- Exercise -
Give a verbatim copy of the data, leaving the pictures out.

- Input for this task -
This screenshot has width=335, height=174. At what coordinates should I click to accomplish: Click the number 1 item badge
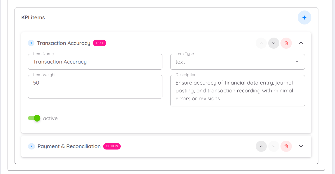pyautogui.click(x=31, y=43)
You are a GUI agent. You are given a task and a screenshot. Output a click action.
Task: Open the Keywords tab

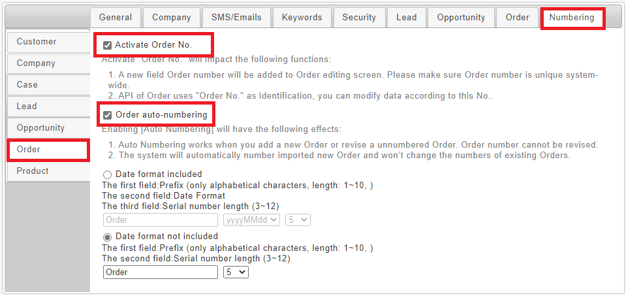coord(302,18)
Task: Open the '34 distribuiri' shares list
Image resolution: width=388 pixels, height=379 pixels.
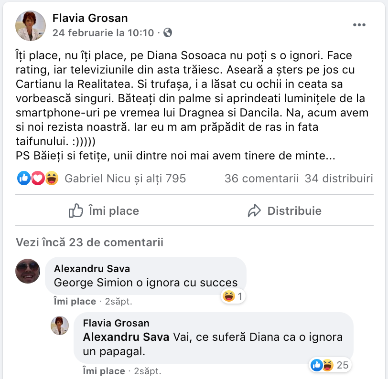Action: 339,179
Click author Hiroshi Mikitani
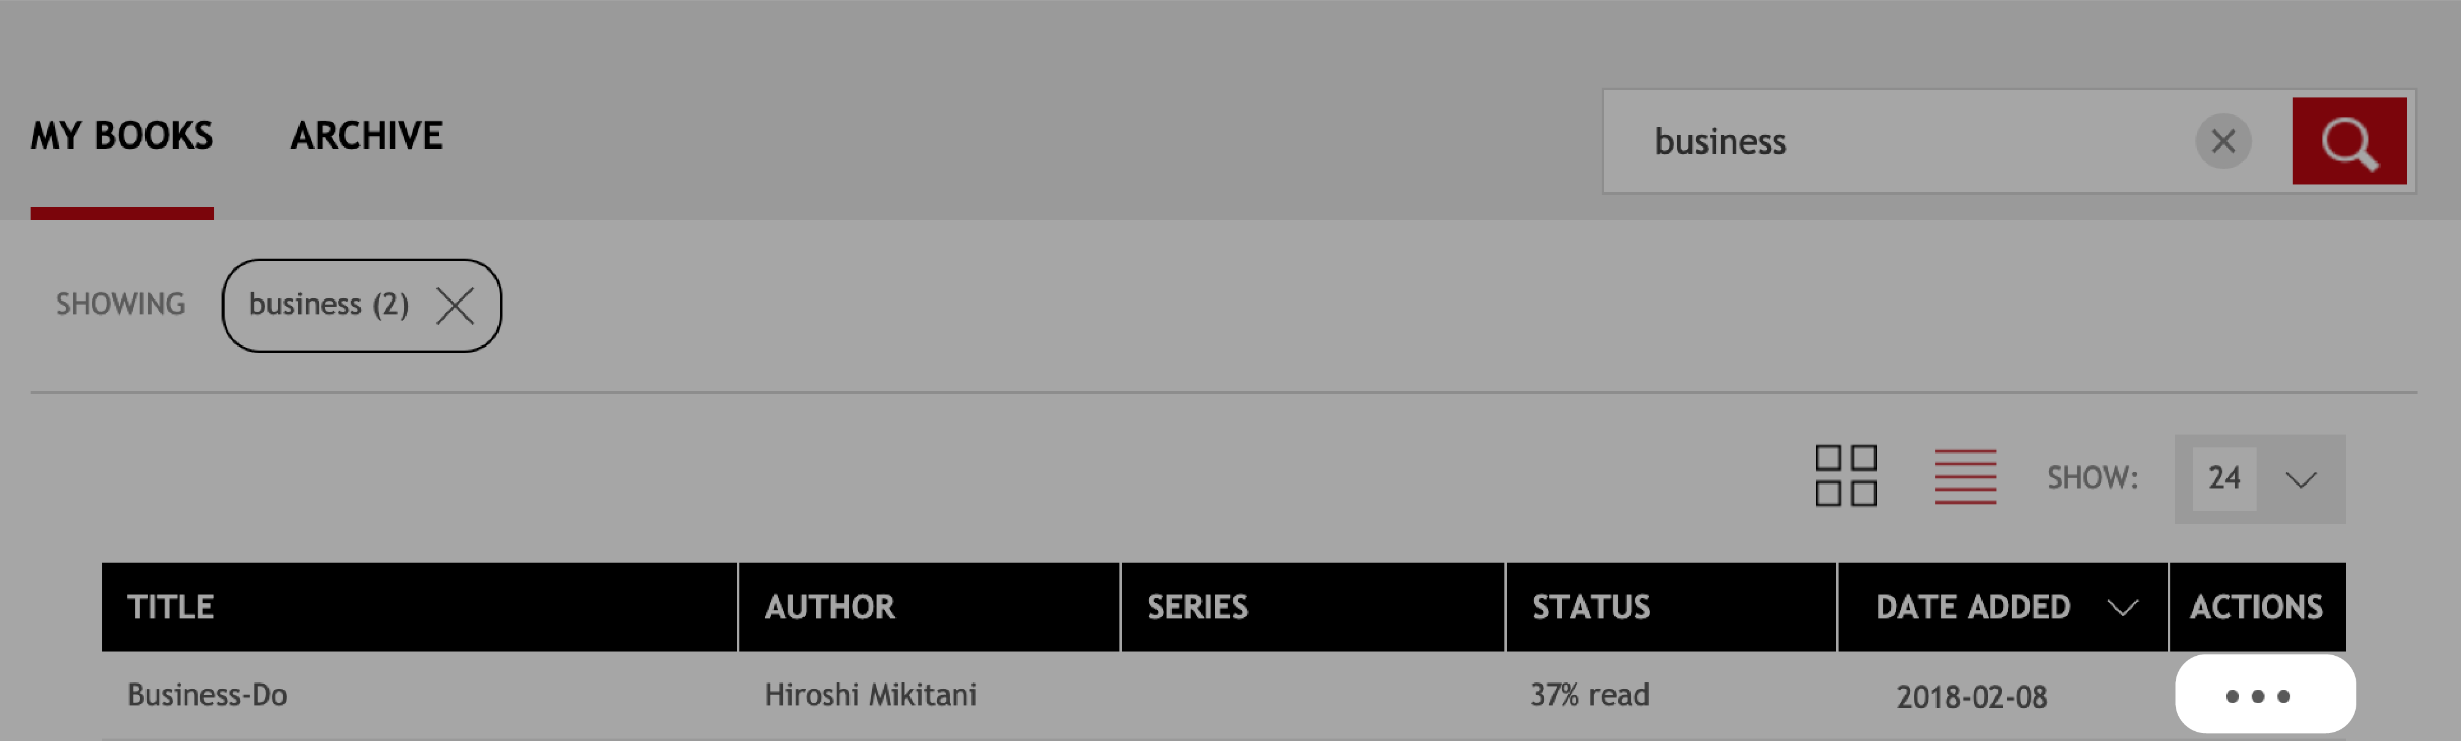This screenshot has width=2461, height=741. tap(869, 695)
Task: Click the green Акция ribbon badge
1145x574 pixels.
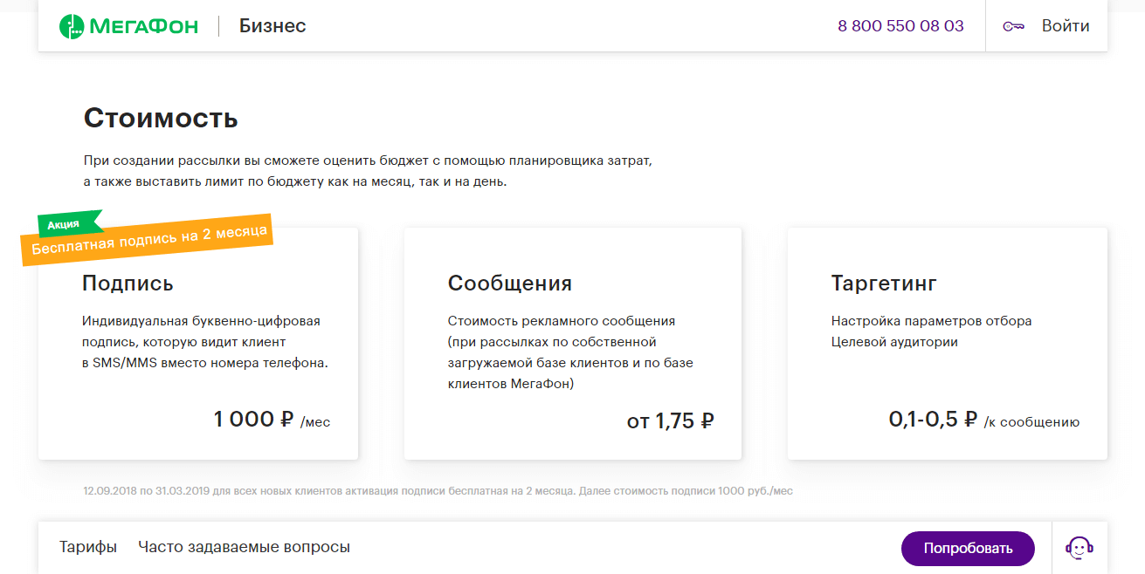Action: [65, 224]
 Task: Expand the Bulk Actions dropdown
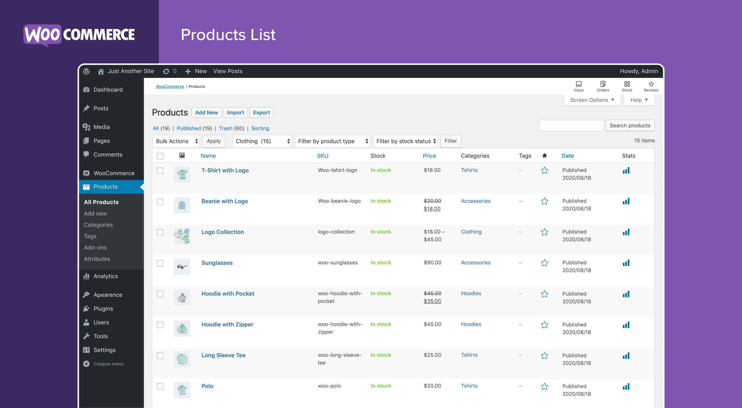pos(176,141)
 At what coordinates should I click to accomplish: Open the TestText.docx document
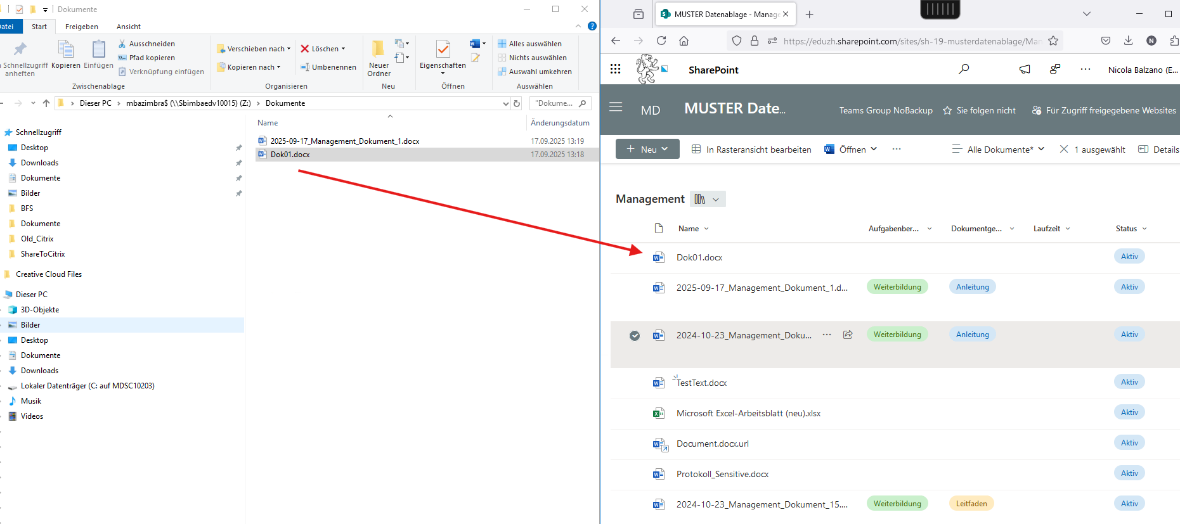point(701,383)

- Response to this exercise -
This screenshot has width=335, height=174. At what coordinates should I click to accomplish: Click the number 1 item badge
pyautogui.click(x=31, y=43)
You are a GUI agent. You are given a task and a screenshot. Output a click action.
Task: Open the Keywords tab

coord(302,18)
Task: Open the '34 distribuiri' shares list
Image resolution: width=388 pixels, height=379 pixels.
Action: 339,179
Click author Hiroshi Mikitani
This screenshot has width=2461, height=741. tap(869, 695)
Task: Click the green Акция ribbon badge
1145x574 pixels.
Action: [65, 224]
 Task: Expand the Bulk Actions dropdown
pos(176,141)
 At what coordinates should I click to accomplish: Open the TestText.docx document
point(701,383)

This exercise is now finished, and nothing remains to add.